Give the number of lines below that contain "icon", with no other output.

■ DATASET RECORDS:
+===+

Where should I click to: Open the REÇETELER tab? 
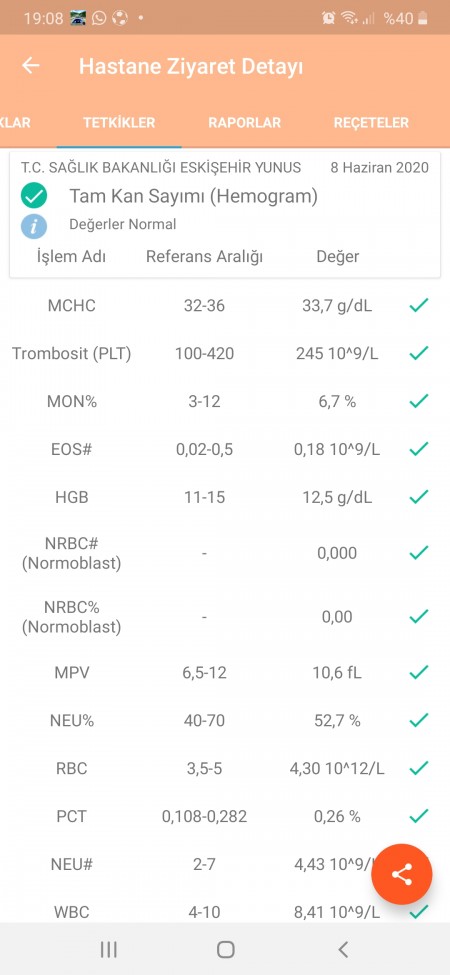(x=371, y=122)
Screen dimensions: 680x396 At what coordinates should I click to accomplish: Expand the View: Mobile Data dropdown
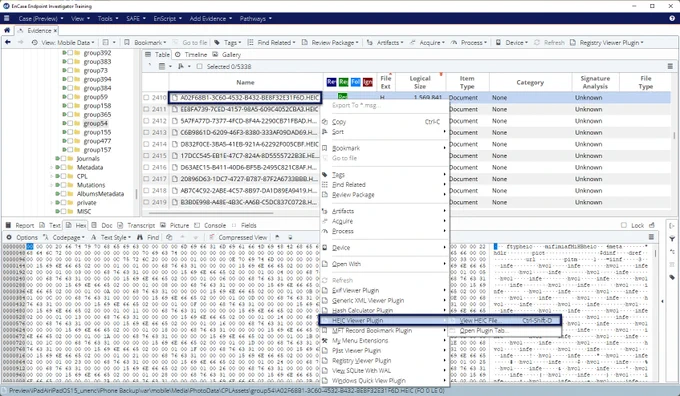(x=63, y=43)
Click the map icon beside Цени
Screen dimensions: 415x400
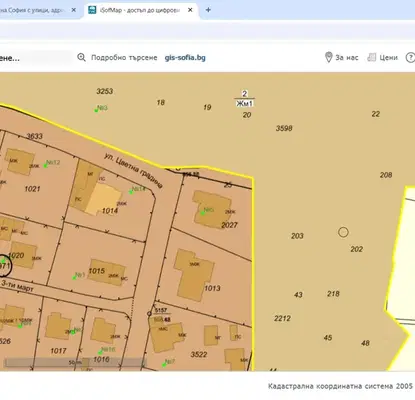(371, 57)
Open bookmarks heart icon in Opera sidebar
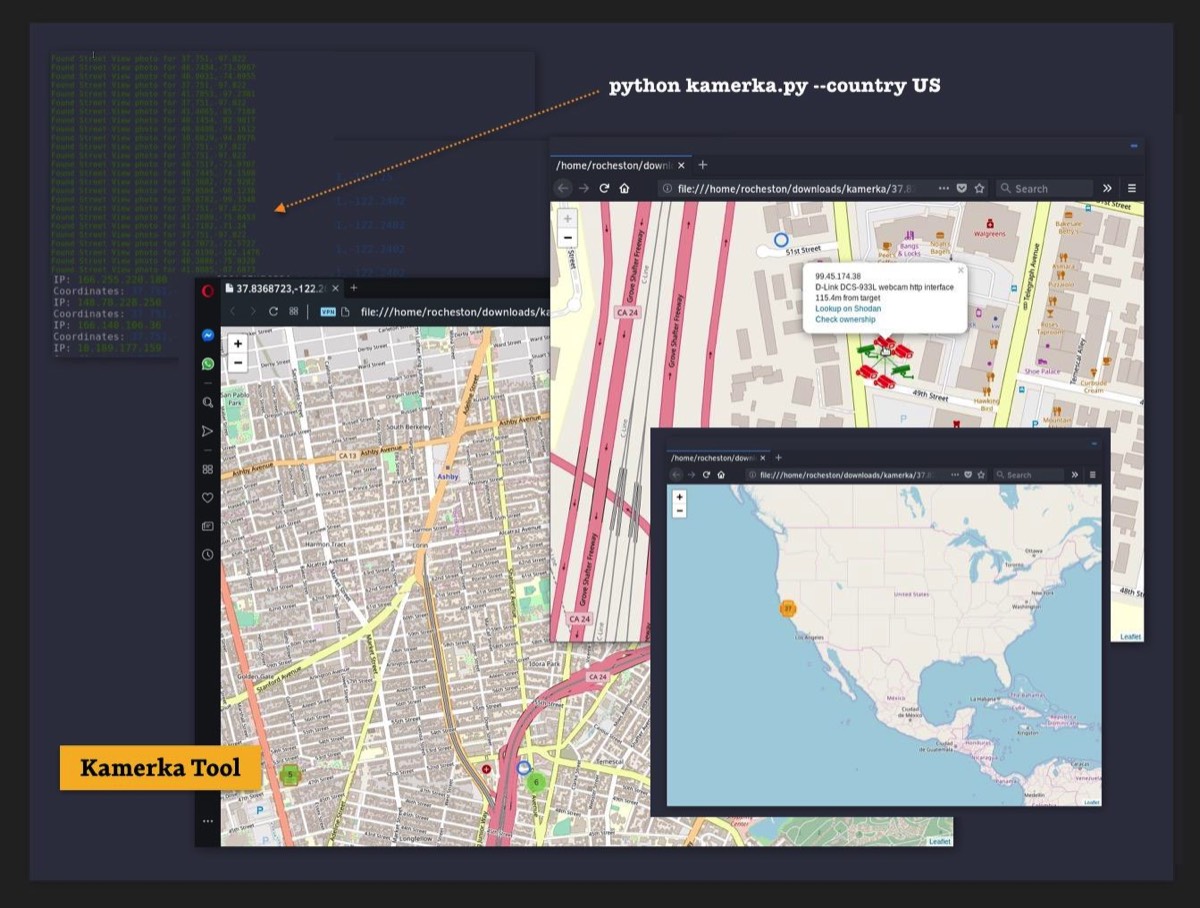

+===+

■ EXPECTED ANSWER:
2